La Citroën Méhari est basée sur le châssis plate-forme de la Dyane et est équipée du moteur Citroën de 602 cm3 qui équipait à sa sortie la Dyane 6 et la 2cv fourgonnette. Les pièces composant la voiture, à part la carrosserie et la bâche, proviennent pour l’essentiel d’autres modèles de la marque : volant de 2 CV, roues, phares, essuie-glace, frein à main de Dyane, feux arrière de fourgon Type H. La suspension est à ressorts longitudinaux sous caisse, amortisseurs à friction et batteurs à inertie les premières années, puis avec amortisseurs télescopiques.

La carrosserie en ABS emboutie à chaud et teintée dans la masse, peut reprendre sa forme initiale après un léger choc et les rayures restent discrètes. Elle est soutenue par deux cadres métalliques en treillis tubulaires boulonnés à la plate-forme, un pour la partie avant et un second pour la partie arrière.

La première série 1968-1969 ne sera fabriquée qu’une seule année. En effet, pour les modèles 1970, la carrosserie est légèrement modifiée. Les clignoteurs arrière latéraux type 2 CV sont supprimés et remplacés par des feux Type H reportés sur la face arrière. En 1979, un combiné à deux cadrans issu de la Citroën LN prend place sur la planche de bord et la puissance du moteur passe de 26 ch DIN à 29 ch DIN grâce à un carburateur double-corps. En 1979, apparaît la Méhari 4 × 4 qui, à l’origine, est produite pour l’armée qui va d’ailleurs en acquérir une centaine d’exemplaires au départ. Pour 1986, la gamme incorpore la Méhari Azur à la carrosserie blanche et bleue. Après s’être élevé à 144.953 exemplaires, la production de Méhari s’arrêta en 1987.

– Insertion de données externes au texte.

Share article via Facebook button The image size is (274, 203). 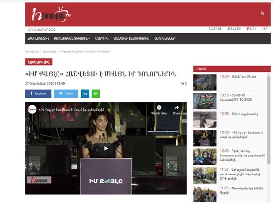coord(38,94)
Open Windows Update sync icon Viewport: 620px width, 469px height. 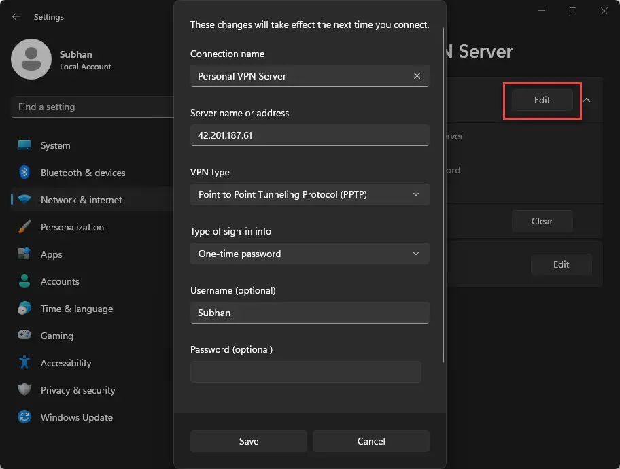(x=24, y=417)
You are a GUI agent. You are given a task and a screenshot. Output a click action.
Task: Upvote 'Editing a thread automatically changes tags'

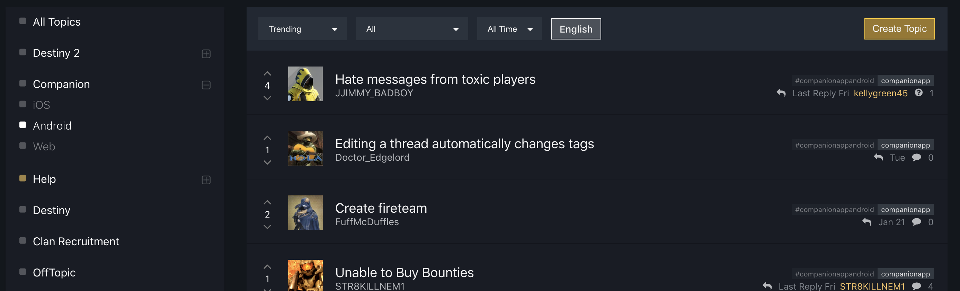267,138
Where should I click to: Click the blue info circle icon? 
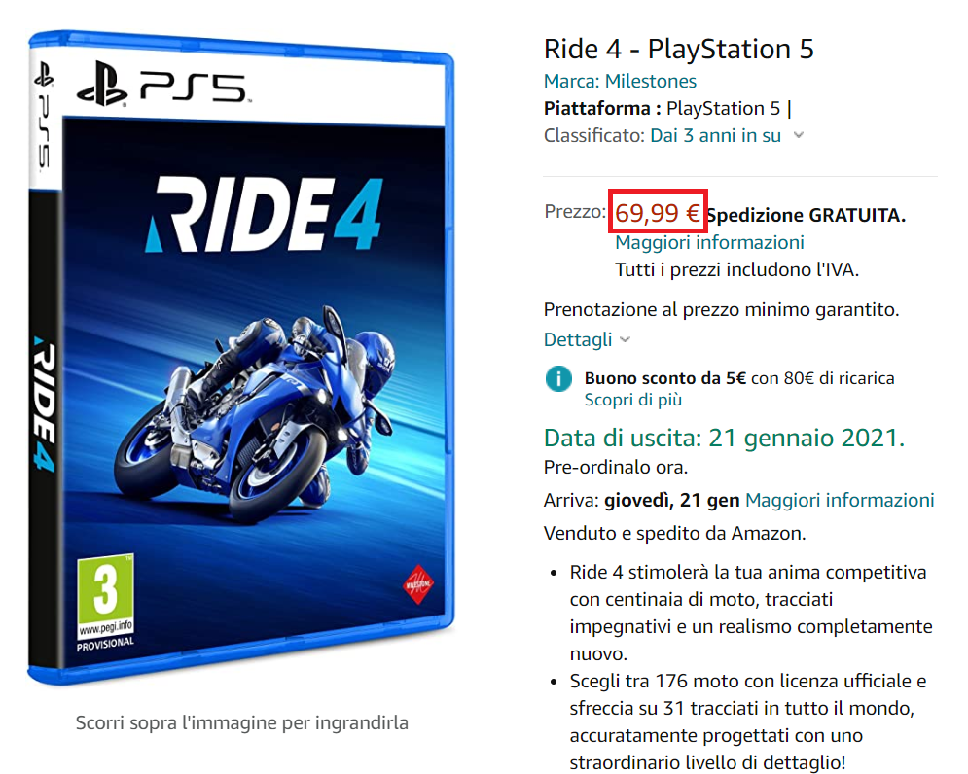pyautogui.click(x=558, y=378)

Caractéristiques Techniques : 

Moteur : Citroën bicylindre à plat refroidi par air ; Position du moteur Longitudinale avant.
Cylindrée : 602 cm3.
Puissance :  29 ch DIN à 5750 tr/min.
Transmission : Traction AV.
Boîte de vitesses : Manuelle à 4 rapports.
Poids et performances : Poids à vide 570 kg / 4 × 4 : 715 kg ; Vitesse maximale 100 km/h ; Accélération 0 à 100 km/h en 44 s.
Châssis – Carrosserie : Carrosserie(s) Pick-up avec pare-brise rabattable
Dimensions : Longueur : 3520 mm ; Largeur : 1530 mm ; Hauteur :  1640 mm ; Empattement :  2370 mm.

Prix du modèle neuf en 1970 : Dyane 6 Méhari 2-+2 : 8980 Francs soit 11.166  Euros avec 715% d’inflation cumulée sur la période.

Prix occasion : à partir de 12.000 Euros.